By any measure, the ad is awful. It’s ugly, it’s poorly written, it’s uninteresting. Normally, no one would care. “Ugly, poorly written, and uninteresting” defines a lot of advertising today. The difference with Shell’s ad, and the reason why we should care, is that it is intermingled with The Post’s editorial content.
Fortunately for The Washington Post, there’s no risk that Shell’s ad will be mistaken for editorial. The ad stands out like a boil on a witches nose, unnatural and disgusting. The Post says the Shell ad is “native” because, “…it’s integrated among editorial stories on the page. It’s labeled ‘sponsor generated content’ and (has) visual cues of background shading and fonts that are different from the surrounding articles.”

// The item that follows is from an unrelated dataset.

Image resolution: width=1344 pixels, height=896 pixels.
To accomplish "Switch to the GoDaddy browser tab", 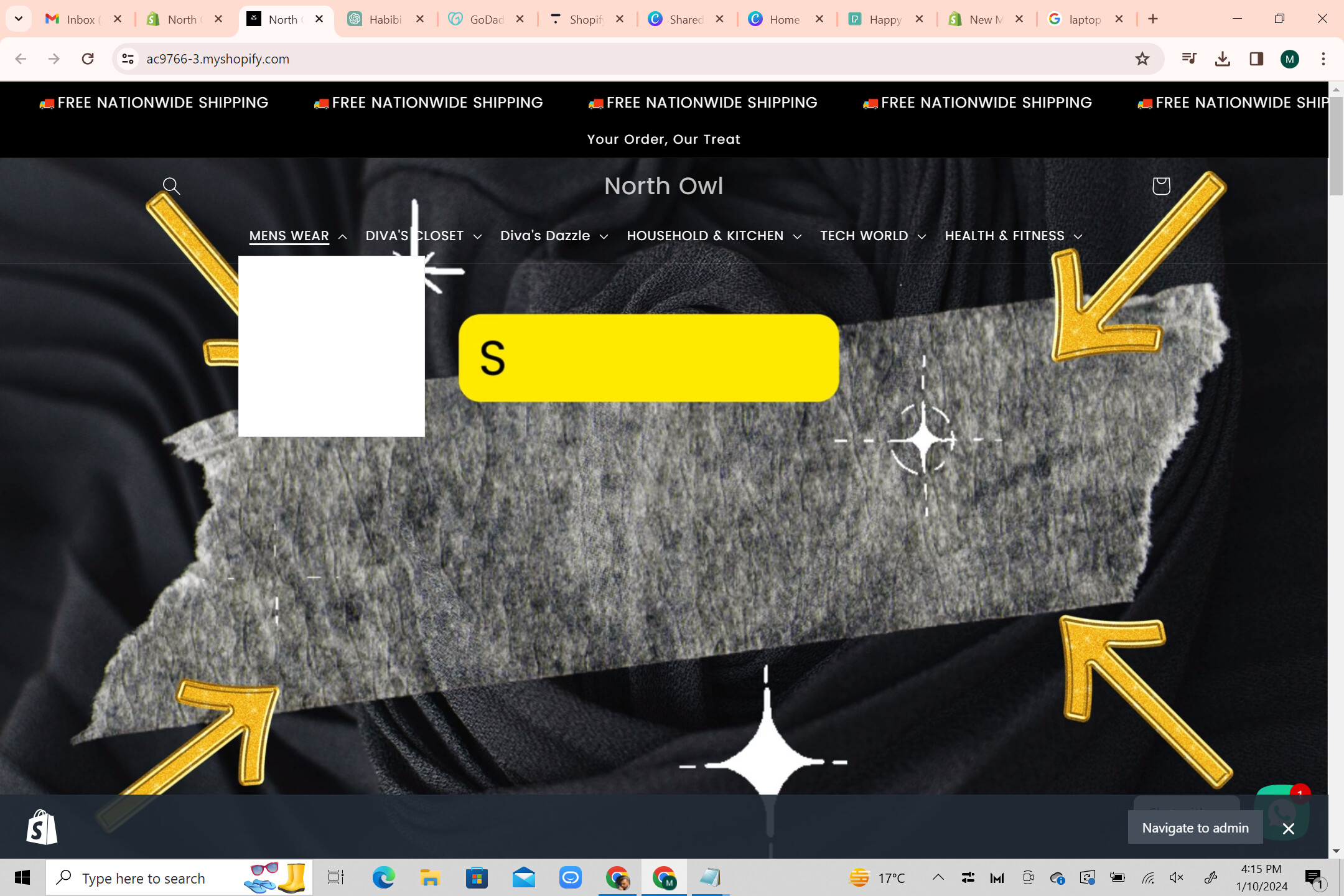I will pos(478,19).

If that’s the definition of native, and if it allows for atrocities like the Shell ad, then we need a new definition.
How about this:
Native advertising is content created by a brand that is at least as engaging, educational, informative, entertaining, enlightening, beautiful, and well written as the content that surrounds it. Native advertising is so good it benefits readers, publishers, and advertisers alike.” That’s not a definition that encompasses all native advertising–just the kind I hope to create or experience.
If I were the CMO at Shell, I’d have my agency in my office today, and I’d tell them that’s what I want.
If I were Frederick Ryan, newly-installed publisher of The Washington Post, I’d have my ad sales team in my office right now, and I’d tell them not to bring me anything less than that from advertisers ever again. “If you’re going to mingle ad content with my content, it had better be worthy.”
You may be crying, “What about church and state? The publisher at The Post can’t talk to the ad people about content. We can’t afford to slide down that slippery slope!”
I disagree. If a publisher puts a fence around his editorial and says, “Nothing gets in the gate unless it meets MY standard for greatness, MY standard for truth, accuracy, and utility to our readers,” then who gets harmed? The reader? Nope. The Washington Post? Nope. The advertiser? Nope. Advertisers should welcome that kind of scrutiny. Someone has to tell the king he’s naked.
Besides, does anyone want to slide down a slope that results in that ad from Shell?
One of the worst possible violations of church and state is to allow crappy content to be confused with editorial content, because then all content is devalued. If advertisers are going to be allowed to mingle marketing content with editorial content, publishers and editors—or their designates—are going to have to enforce standards of greatness.
What’s your definition of great Native Advertising?